START MATERIAL SUPPLIED
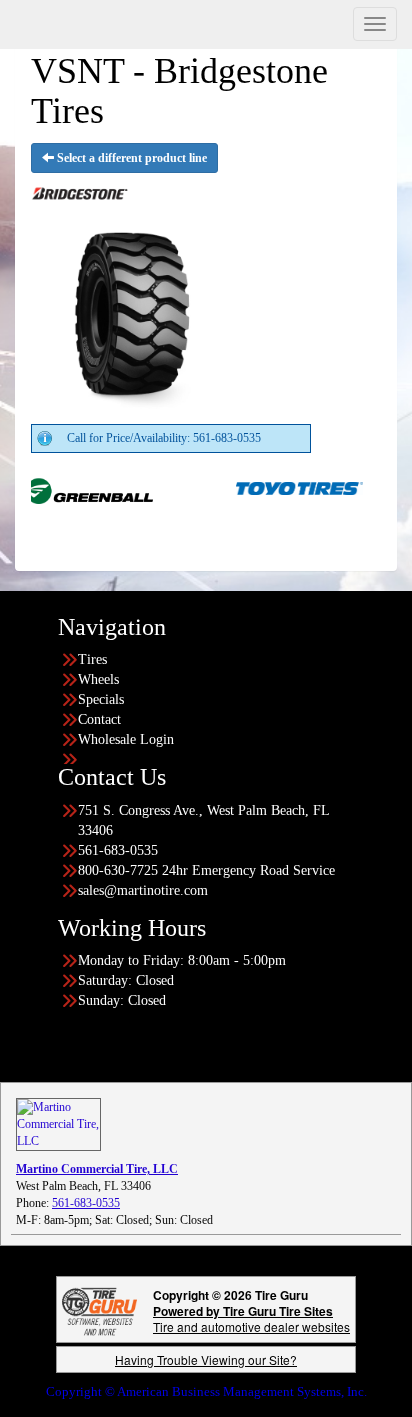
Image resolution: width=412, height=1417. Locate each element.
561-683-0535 (86, 1203)
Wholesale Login (126, 739)
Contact (99, 719)
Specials (101, 699)
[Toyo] (281, 487)
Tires (92, 659)
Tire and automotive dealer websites (251, 1318)
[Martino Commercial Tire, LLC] (58, 1123)
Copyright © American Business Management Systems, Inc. (206, 1391)
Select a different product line (130, 158)
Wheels (98, 679)
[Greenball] (71, 487)
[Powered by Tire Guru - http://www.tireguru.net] (99, 1309)
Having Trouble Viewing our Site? (206, 1359)
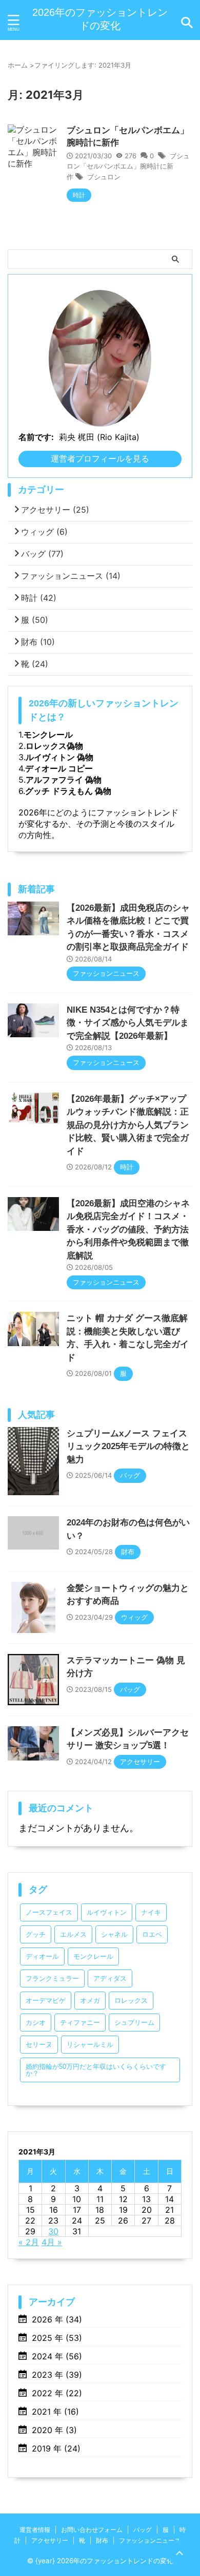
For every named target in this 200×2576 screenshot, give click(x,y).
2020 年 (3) (54, 2430)
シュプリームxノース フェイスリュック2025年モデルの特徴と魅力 (128, 1446)
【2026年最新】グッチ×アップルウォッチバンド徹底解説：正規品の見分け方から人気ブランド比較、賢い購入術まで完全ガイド (128, 1125)
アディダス (110, 1978)
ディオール (42, 1956)
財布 (38, 642)
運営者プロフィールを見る (100, 458)
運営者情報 (34, 2529)
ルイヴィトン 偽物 (59, 757)
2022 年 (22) (57, 2393)
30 (53, 2231)
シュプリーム (134, 2022)
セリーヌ (39, 2044)
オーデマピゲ (46, 2000)
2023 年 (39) (57, 2375)
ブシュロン (104, 177)
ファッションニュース (71, 576)
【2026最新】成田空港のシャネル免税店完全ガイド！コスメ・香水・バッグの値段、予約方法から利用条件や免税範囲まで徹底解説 (128, 1230)
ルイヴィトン (107, 1912)
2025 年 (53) (57, 2338)
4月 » (52, 2242)
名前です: (36, 437)
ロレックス (131, 2000)
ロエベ (152, 1934)
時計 (38, 598)
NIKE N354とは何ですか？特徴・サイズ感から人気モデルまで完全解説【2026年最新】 (128, 1023)
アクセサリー (55, 510)
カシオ (36, 2022)
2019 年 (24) (56, 2448)
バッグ (42, 554)
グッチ (36, 1934)
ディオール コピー (59, 768)
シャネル (114, 1934)
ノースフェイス (49, 1912)
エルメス (73, 1934)
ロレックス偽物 (54, 746)
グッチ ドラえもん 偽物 (68, 791)
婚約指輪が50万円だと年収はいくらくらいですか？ (96, 2070)
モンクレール (48, 734)
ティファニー (80, 2022)
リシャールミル (90, 2044)
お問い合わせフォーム (92, 2529)
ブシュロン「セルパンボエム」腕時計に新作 (128, 166)
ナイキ (151, 1912)
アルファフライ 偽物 (64, 779)
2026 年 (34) (57, 2319)
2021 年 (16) (55, 2411)
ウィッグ (44, 532)
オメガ (90, 2000)
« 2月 (28, 2242)
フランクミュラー (52, 1978)
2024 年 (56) (57, 2356)
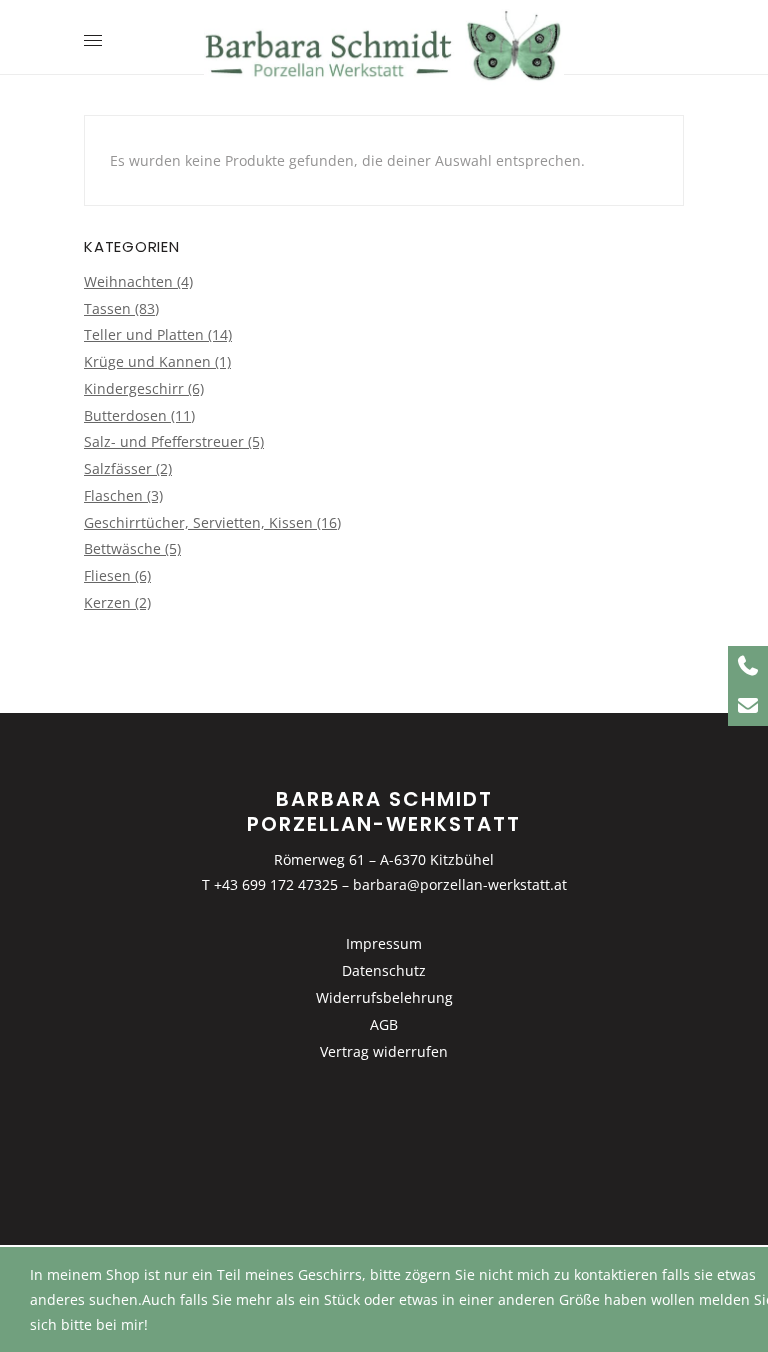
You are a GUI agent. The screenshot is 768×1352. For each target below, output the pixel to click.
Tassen (107, 308)
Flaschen (113, 495)
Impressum (384, 943)
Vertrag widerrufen (384, 1051)
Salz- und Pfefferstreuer (164, 441)
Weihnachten (128, 281)
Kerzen (107, 602)
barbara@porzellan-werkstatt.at (460, 884)
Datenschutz (384, 970)
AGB (384, 1024)
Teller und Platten (144, 334)
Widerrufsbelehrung (384, 997)
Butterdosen (125, 415)
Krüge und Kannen (147, 361)
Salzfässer (118, 468)
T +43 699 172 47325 (270, 884)
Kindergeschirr (134, 388)
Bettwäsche (122, 548)
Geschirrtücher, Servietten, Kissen (198, 522)
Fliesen (107, 575)
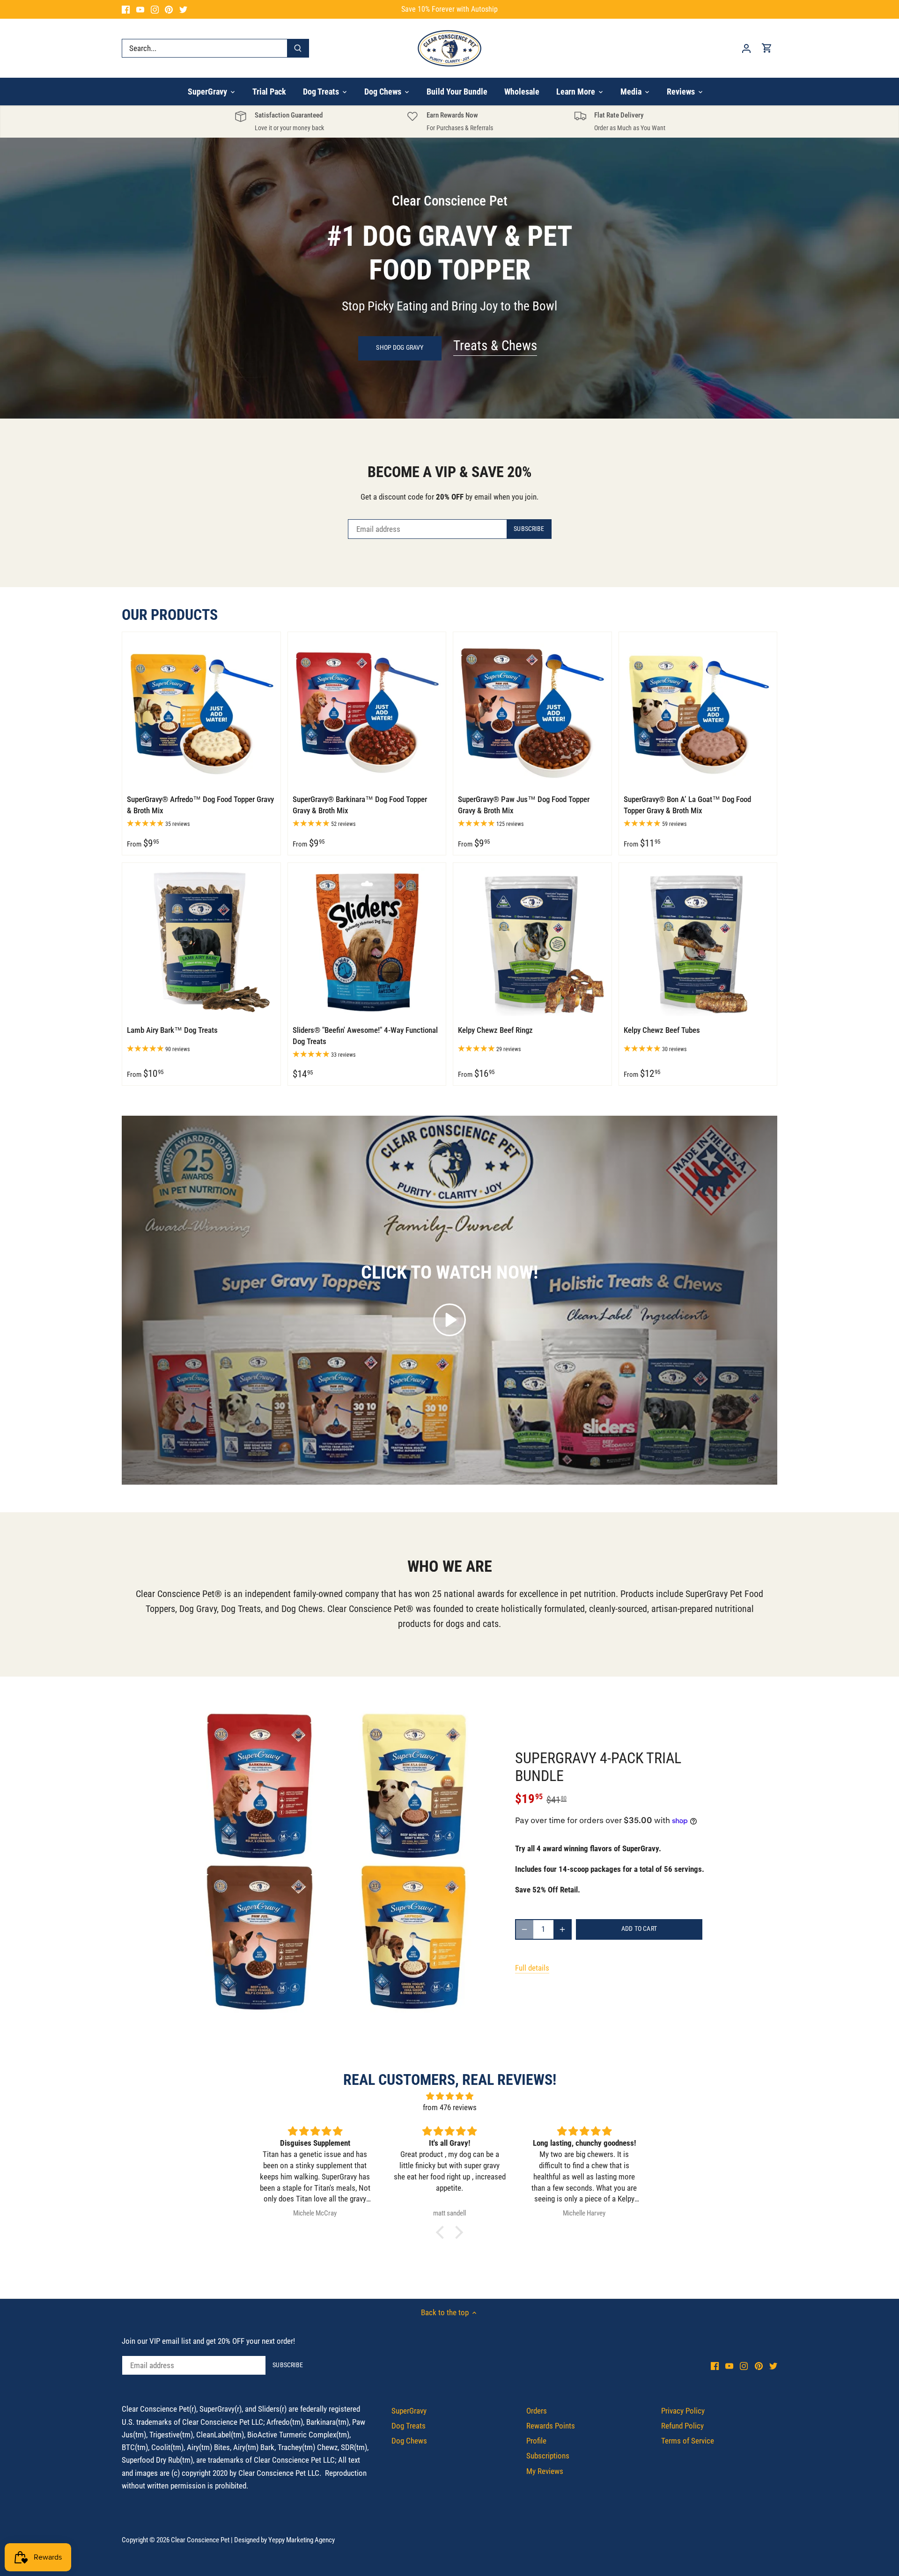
END MATERIAL SUPPLIED
WHAT IS REQUIRED:
Write out each entry exactly, images excluded.

WRITTEN RESPONSE:
Image resolution: width=412, height=1417. Locate each element.
561-683-0535 (86, 1203)
Wholesale Login (126, 739)
Contact (99, 719)
Specials (101, 699)
[Toyo] (281, 487)
Tires (92, 659)
Tire and automotive dealer websites (251, 1318)
[Martino Commercial Tire, LLC] (58, 1123)
Copyright © American Business Management Systems, Inc. (206, 1391)
Select a different product line (130, 158)
Wheels (98, 679)
[Greenball] (71, 487)
[Powered by Tire Guru - http://www.tireguru.net] (99, 1309)
Having Trouble Viewing our Site? (206, 1359)
For every named target in this 200×2576 screenshot, give click(x,y).
2020 年 (3) (54, 2430)
シュプリームxノース フェイスリュック2025年モデルの特徴と魅力 (128, 1446)
【2026年最新】グッチ×アップルウォッチバンド徹底解説：正規品の見分け方から人気ブランド比較、賢い購入術まで完全ガイド (128, 1125)
アディダス (110, 1978)
ディオール (42, 1956)
財布 (38, 642)
運営者プロフィールを見る (100, 458)
運営者情報 (34, 2529)
ルイヴィトン 偽物 (59, 757)
2022 年 (22) (57, 2393)
30 (53, 2231)
シュプリーム (134, 2022)
セリーヌ (39, 2044)
オーデマピゲ (46, 2000)
2023 年 (39) (57, 2375)
ブシュロン (104, 177)
ファッションニュース (71, 576)
【2026最新】成田空港のシャネル免税店完全ガイド！コスメ・香水・バッグの値段、予約方法から利用条件や免税範囲まで徹底解説 (128, 1230)
ルイヴィトン (107, 1912)
2025 年 (53) (57, 2338)
4月 » (52, 2242)
名前です: (36, 437)
ロレックス (131, 2000)
ロエベ (152, 1934)
時計 (38, 598)
NIKE N354とは何ですか？特徴・サイズ感から人気モデルまで完全解説【2026年最新】 (128, 1023)
アクセサリー (55, 510)
カシオ (36, 2022)
2019 年 (24) (56, 2448)
バッグ (42, 554)
グッチ (36, 1934)
ディオール コピー (59, 768)
シャネル (114, 1934)
ノースフェイス (49, 1912)
エルメス (73, 1934)
ロレックス偽物 (54, 746)
グッチ ドラえもん 偽物 (68, 791)
婚約指輪が50万円だと年収はいくらくらいですか？ (96, 2070)
モンクレール (48, 734)
ティファニー (80, 2022)
リシャールミル (90, 2044)
お問い合わせフォーム (92, 2529)
ブシュロン「セルパンボエム」腕時計に新作 (128, 166)
ナイキ (151, 1912)
アルファフライ 偽物 (64, 779)
2026 年 (34) (57, 2319)
2021 年 (16) (55, 2411)
ウィッグ (44, 532)
オメガ (90, 2000)
« 2月 (28, 2242)
フランクミュラー (52, 1978)
2024 年 (56) (57, 2356)
You are a GUI agent. The screenshot is 768×1352. For each target below, output the pixel to click.
Tassen (107, 308)
Flaschen (113, 495)
Impressum (384, 943)
Vertrag widerrufen (384, 1051)
Salz- und Pfefferstreuer (164, 441)
Weihnachten (128, 281)
Kerzen (107, 602)
barbara@porzellan-werkstatt.at (460, 884)
Datenschutz (384, 970)
AGB (384, 1024)
Teller und Platten (144, 334)
Widerrufsbelehrung (384, 997)
Butterdosen (125, 415)
Krüge und Kannen (147, 361)
Salzfässer (118, 468)
T +43 699 172 47325 (270, 884)
Kindergeschirr (134, 388)
Bettwäsche (122, 548)
Geschirrtücher, Servietten, Kissen (198, 522)
Fliesen (107, 575)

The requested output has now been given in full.